Bridging a receiver? Bad idea?
Wolfmag
Posts: 23
Ok as the subject says, has anyone tried or know what would happen if I tried to bridge my 4 channel receiver. So just recently, I pulled out my rear speakers in attempt to sell em and while driving to work today, I notice that it doesn't sound worse really with those speakers out, I hardly noticed them missing. It seems all I need are my two fronts! My car is quite small and my backseat is pretty useless anyways. No one but a child could comfortably sit there, lol.
Currently, my speakers are being powered my receiver. It's a Sony MP40 and according to its specs, it delivers 23 watts RMS to each channel. What if it were possible to bridge my four channel receiver to just 2 channels? That would effectively be 46 watts RMS to each channel right?
I was able to bridge my little 2 channel MTX amp (thunder 152) to power my sub by using just the positive of channel 1 and the negative of channel 2 (Thanks to you guys what Ive learned here on this forum). So could I effectively do the same thing with my Sony Receiver? Use the Positive of my Front Left and the Negative of my Rear Left - and vice versa for the Right side?
Would my Receiver go up in smoke as soon as I turned the ignition or would it actually work?

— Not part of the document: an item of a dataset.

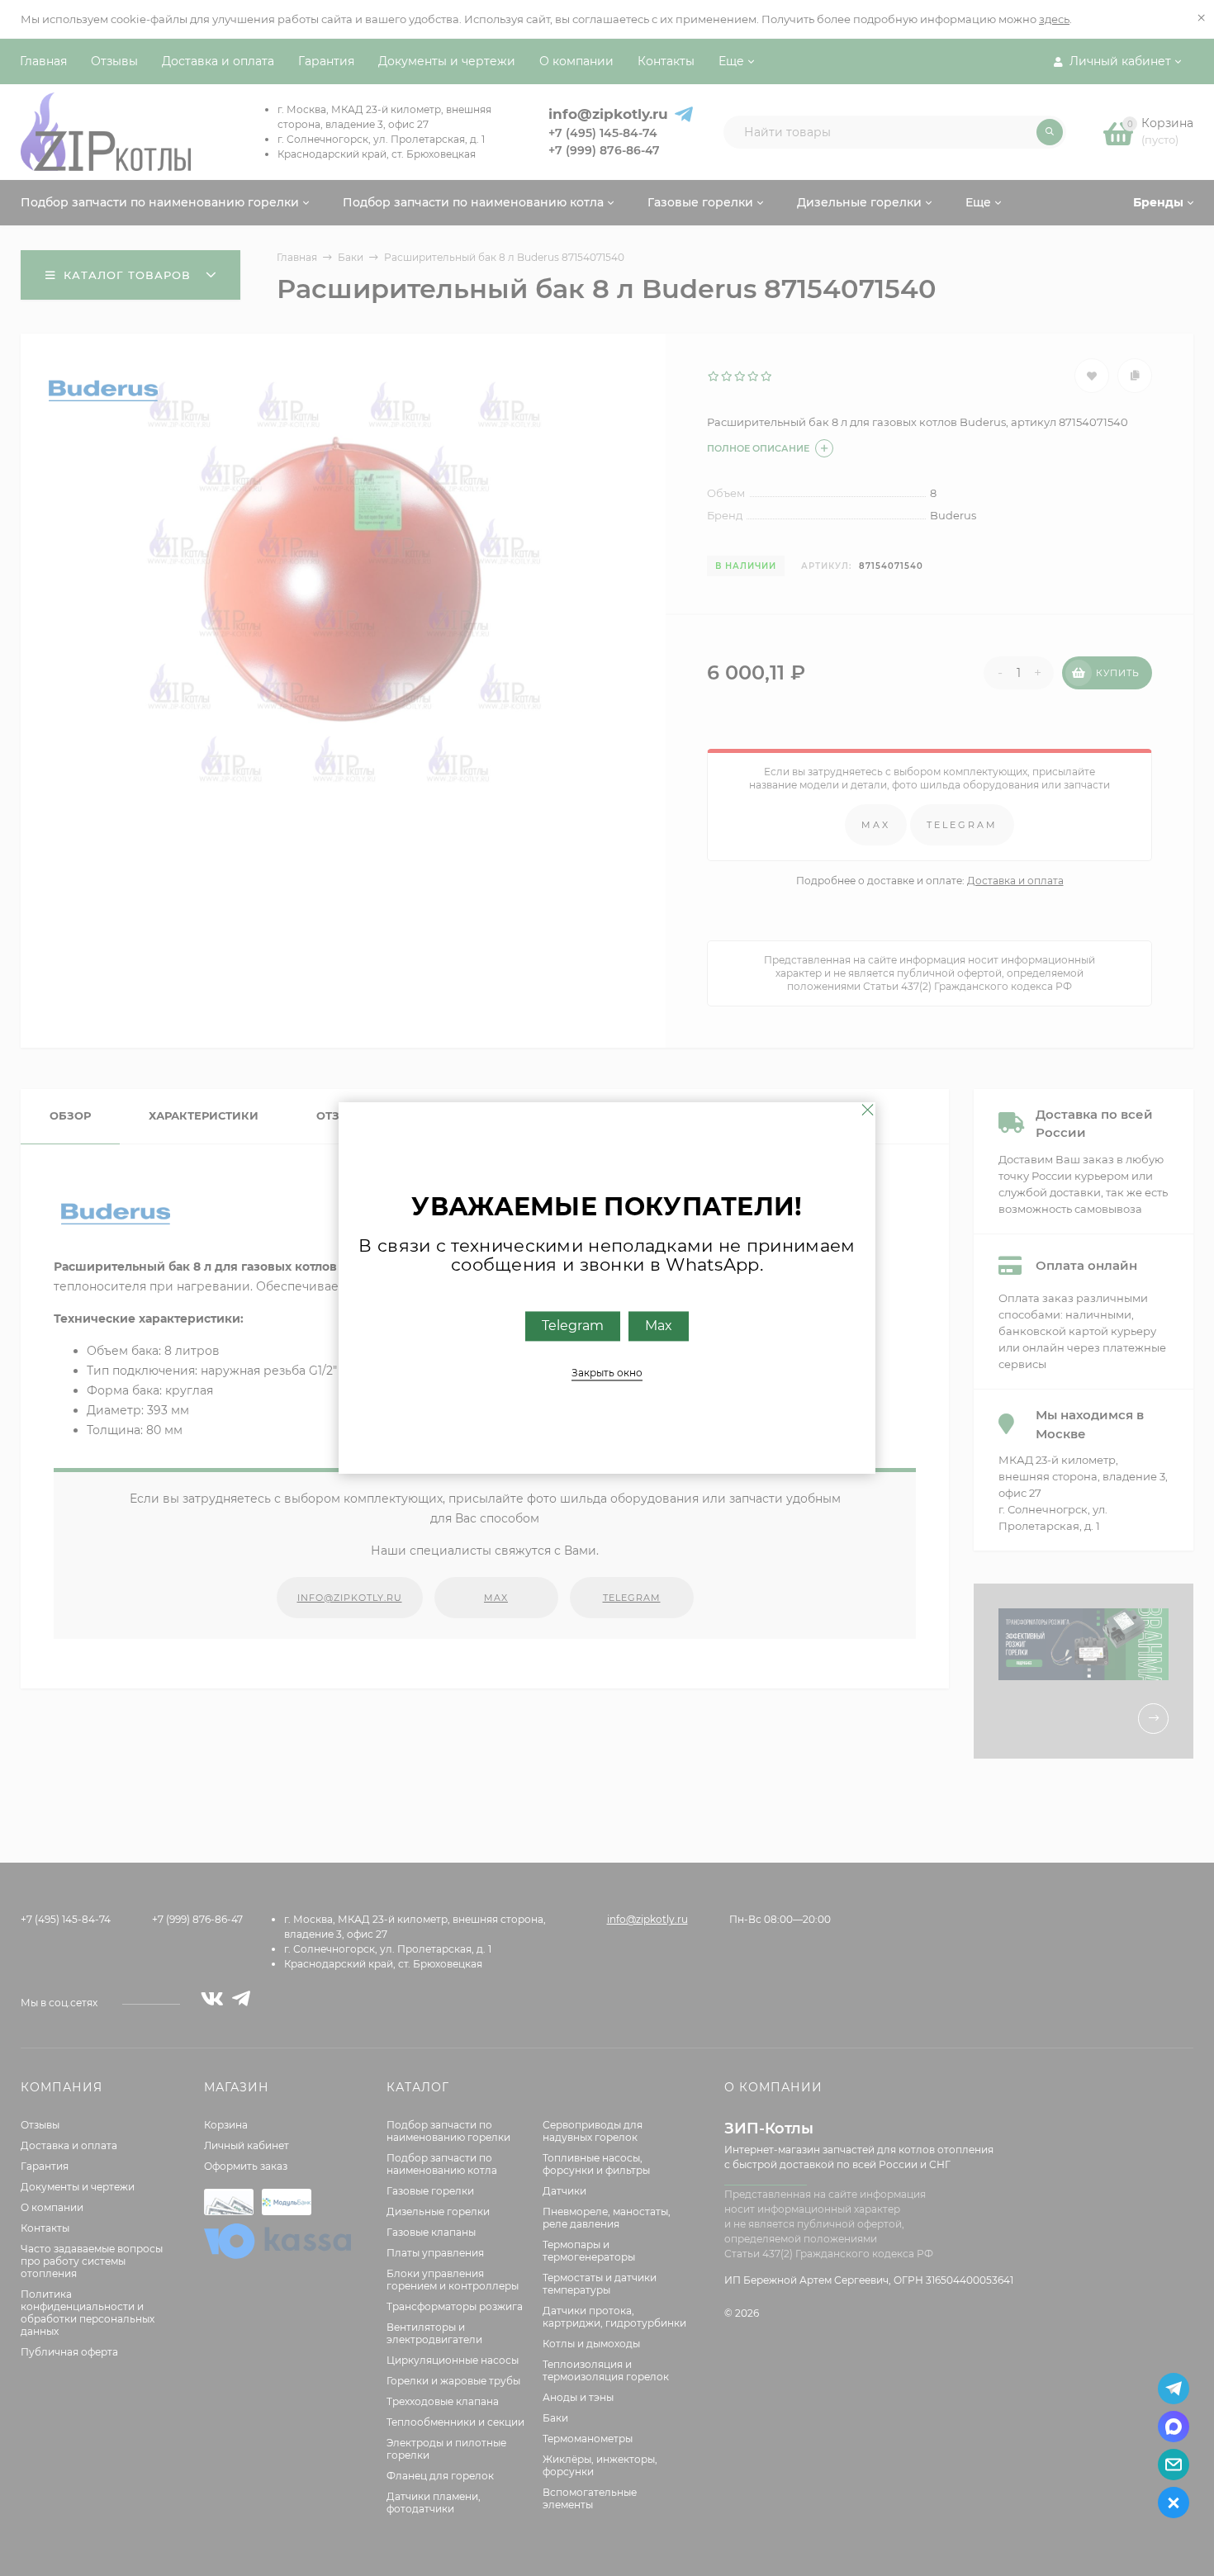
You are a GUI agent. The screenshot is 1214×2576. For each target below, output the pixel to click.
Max (658, 1326)
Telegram (573, 1326)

If this question seems hilariously stupid, please forgive me, but please tell me anyways.
-k
Currently, my speakers are being powered my receiver. It's a Sony MP40 and according to its specs, it delivers 23 watts RMS to each channel. What if it were possible to bridge my four channel receiver to just 2 channels? That would effectively be 46 watts RMS to each channel right?
I was able to bridge my little 2 channel MTX amp (thunder 152) to power my sub by using just the positive of channel 1 and the negative of channel 2 (Thanks to you guys what Ive learned here on this forum). So could I effectively do the same thing with my Sony Receiver? Use the Positive of my Front Left and the Negative of my Rear Left - and vice versa for the Right side?
Would my Receiver go up in smoke as soon as I turned the ignition or would it actually work?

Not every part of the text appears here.